▸ **ARTICLE**
════════════════
# Hello from Germany! :o)



## nick.koeln (Feb 2, 2010)

Hello everyone! I am Nick and I do make-up here in Germany! I have trained with both Aveda and MAC and love the cosmetic industry. I'm hoping to meet some good people here and hoping to get some new tricks. ;o)


----------



## peachy pink (Feb 3, 2010)

Hi there, Nick  from Düsseldorf to Cologne 
	

	
	
		
		

		
			





 you sure will have tons of fun here!!


----------



## kaliraksha (Feb 3, 2010)

Welcome Nick! I hope you also share with us some of your tricks =)


----------



## Ria-xo (Feb 3, 2010)

Welcome to Specktra, Nick!


----------



## nick.koeln (Feb 3, 2010)

Quote:

   Originally Posted by *peachy pink* 

 
_Hi there, Nick  from Düsseldorf to Cologne 
	

	
	
		
		

		
		
	


	




 you sure will have tons of fun here!!_

 
Hehe right around the corner. :-D 
Thanks everyone for the welcome!


----------



## Susanne (Feb 3, 2010)

Viel Spaß hier!


----------



## gildedangel (Feb 3, 2010)

Welcome to Specktra!


----------



## Meownica (Feb 3, 2010)

Hello and welcome!


----------



## Hypathya (Feb 4, 2010)

Hi Nick!!


----------



## dnelson (Feb 5, 2010)

Hi there Nick! Welcome!


----------



## LMD84 (Feb 6, 2010)

to the forum! have fun posting!


----------
════════════════
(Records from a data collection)
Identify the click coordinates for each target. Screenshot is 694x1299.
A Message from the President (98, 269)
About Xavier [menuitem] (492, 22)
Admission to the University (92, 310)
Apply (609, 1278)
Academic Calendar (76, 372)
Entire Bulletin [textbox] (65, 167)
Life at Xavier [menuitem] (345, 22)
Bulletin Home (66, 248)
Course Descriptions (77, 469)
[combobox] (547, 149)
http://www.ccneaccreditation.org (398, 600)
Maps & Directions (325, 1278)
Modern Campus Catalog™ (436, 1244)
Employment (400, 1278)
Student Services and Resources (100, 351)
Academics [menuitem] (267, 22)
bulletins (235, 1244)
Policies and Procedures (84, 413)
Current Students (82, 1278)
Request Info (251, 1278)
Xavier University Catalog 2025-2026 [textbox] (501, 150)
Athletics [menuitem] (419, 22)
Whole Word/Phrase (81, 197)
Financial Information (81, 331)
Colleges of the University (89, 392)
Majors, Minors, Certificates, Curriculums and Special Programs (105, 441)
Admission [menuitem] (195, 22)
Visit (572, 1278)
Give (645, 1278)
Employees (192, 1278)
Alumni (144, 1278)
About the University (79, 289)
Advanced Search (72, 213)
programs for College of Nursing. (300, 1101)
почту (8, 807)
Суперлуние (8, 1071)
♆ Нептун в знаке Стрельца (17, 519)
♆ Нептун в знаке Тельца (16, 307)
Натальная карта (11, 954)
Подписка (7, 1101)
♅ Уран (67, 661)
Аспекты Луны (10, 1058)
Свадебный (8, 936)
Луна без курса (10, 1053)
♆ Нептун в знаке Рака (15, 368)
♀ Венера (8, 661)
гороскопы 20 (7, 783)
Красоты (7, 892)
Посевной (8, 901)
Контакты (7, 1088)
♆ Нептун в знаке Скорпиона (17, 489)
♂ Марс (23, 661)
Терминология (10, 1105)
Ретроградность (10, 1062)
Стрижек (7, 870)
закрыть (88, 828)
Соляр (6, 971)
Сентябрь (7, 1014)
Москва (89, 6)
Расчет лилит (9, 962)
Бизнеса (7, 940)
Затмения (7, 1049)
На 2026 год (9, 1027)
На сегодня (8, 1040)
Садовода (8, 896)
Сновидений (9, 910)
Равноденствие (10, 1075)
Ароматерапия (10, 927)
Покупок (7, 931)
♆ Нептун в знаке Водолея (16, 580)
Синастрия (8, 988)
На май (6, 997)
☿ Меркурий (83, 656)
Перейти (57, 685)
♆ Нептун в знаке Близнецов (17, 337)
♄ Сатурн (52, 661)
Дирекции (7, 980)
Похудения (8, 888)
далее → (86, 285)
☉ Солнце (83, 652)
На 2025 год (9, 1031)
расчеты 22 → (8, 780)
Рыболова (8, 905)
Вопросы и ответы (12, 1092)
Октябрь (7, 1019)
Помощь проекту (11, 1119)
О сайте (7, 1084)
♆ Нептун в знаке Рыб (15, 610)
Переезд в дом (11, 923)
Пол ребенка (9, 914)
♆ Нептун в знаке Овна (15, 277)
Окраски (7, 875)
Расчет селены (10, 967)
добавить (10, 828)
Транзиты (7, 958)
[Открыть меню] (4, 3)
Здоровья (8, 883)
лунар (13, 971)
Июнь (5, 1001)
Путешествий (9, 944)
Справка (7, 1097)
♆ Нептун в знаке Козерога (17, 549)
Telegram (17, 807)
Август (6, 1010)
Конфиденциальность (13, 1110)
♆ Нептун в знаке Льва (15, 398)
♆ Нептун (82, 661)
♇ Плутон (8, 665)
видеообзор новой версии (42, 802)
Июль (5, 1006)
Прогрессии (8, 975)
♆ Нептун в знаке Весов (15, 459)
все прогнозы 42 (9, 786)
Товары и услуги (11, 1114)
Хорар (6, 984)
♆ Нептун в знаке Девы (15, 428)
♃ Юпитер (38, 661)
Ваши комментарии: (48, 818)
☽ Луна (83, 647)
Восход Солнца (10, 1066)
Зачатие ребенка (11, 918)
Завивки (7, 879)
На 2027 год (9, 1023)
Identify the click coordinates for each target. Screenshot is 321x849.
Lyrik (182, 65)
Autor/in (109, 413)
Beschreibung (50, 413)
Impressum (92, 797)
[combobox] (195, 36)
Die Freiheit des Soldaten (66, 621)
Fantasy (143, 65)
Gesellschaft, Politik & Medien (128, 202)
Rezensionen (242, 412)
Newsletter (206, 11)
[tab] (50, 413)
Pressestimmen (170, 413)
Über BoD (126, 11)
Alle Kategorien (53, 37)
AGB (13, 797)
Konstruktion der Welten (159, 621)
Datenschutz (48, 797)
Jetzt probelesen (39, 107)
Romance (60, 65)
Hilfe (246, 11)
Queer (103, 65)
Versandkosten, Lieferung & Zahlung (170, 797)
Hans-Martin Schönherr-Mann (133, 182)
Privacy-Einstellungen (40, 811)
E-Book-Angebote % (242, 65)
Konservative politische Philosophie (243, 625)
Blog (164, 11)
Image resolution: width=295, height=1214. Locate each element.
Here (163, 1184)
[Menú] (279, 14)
════════════════
▸ **WRITTEN PROBLEM 1**
Reproduce the part of the forum thread starting at "Hello everyone! I" and ending at "new tricks. ;o)".
▸ **WRITTEN PROBLEM 2**
According to the forum thread, which two companies has Nick trained with?
▸ **WRITTEN PROBLEM 3**
Summarize the forum thread in two sentences.

▸ **CORRECT RESPONSE 1**
Hello everyone! I am Nick and I do make-up here in Germany! I have trained with both Aveda and MAC and love the cosmetic industry. I'm hoping to meet some good people here and hoping to get some new tricks. ;o)

▸ **CORRECT RESPONSE 2**
Aveda and MAC.

▸ **CORRECT RESPONSE 3**
Nick, who does make-up in Germany and has trained with Aveda and MAC, posts an introduction hoping to meet good people and pick up new tricks. Members welcome Nick to Specktra, one asks Nick to share some tricks, and a greeting sent from Düsseldorf to Cologne draws Nick's reply that it is right around the corner.